### Aim of the task
Copy the listing word for word, from its first line through the line containing "Looking at the".
== Listed records
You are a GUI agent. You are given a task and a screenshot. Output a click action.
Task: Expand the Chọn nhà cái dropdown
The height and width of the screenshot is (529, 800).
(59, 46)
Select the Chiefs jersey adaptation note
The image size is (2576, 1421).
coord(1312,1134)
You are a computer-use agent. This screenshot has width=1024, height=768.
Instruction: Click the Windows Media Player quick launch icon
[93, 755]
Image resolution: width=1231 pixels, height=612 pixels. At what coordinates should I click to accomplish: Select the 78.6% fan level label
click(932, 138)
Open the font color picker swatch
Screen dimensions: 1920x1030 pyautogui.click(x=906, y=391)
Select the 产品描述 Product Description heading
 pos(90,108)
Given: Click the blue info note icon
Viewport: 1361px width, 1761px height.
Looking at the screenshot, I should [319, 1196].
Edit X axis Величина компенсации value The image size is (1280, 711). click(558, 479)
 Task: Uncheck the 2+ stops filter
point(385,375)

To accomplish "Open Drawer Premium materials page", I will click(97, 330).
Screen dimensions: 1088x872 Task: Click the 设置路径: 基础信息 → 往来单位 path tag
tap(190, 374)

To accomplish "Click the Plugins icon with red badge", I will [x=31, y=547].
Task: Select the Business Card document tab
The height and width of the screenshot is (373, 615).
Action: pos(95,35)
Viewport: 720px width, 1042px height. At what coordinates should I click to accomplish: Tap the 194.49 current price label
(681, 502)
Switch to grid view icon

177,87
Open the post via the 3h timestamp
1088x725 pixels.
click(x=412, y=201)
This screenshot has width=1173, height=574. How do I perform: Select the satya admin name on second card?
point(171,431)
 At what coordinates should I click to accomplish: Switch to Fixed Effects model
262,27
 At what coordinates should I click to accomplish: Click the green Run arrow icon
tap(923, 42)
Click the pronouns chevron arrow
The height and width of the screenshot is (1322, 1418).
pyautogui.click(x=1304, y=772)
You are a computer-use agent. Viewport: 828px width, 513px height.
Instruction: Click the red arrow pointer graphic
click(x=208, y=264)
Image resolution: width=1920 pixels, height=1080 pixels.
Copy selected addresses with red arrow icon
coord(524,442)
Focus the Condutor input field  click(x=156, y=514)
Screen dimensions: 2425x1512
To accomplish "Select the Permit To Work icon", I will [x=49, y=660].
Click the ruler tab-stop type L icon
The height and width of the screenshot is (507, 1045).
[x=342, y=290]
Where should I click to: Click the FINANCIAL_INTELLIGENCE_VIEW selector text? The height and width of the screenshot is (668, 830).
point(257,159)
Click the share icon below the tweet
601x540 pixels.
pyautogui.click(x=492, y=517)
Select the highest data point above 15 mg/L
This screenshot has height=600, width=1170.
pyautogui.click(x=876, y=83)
====
### Problem solution
You are a GUI agent. You are given a task and a screenshot. Output a click action.
Task: Expand the Chọn nhà cái dropdown
The height and width of the screenshot is (529, 800).
(59, 46)
Select the Chiefs jersey adaptation note
The image size is (2576, 1421).
coord(1312,1134)
You are a computer-use agent. This screenshot has width=1024, height=768.
Instruction: Click the Windows Media Player quick launch icon
[93, 755]
Image resolution: width=1231 pixels, height=612 pixels. At what coordinates should I click to accomplish: Select the 78.6% fan level label
click(932, 138)
Open the font color picker swatch
Screen dimensions: 1920x1030 pyautogui.click(x=906, y=391)
Select the 产品描述 Product Description heading
 pos(90,108)
Given: Click the blue info note icon
Viewport: 1361px width, 1761px height.
Looking at the screenshot, I should [319, 1196].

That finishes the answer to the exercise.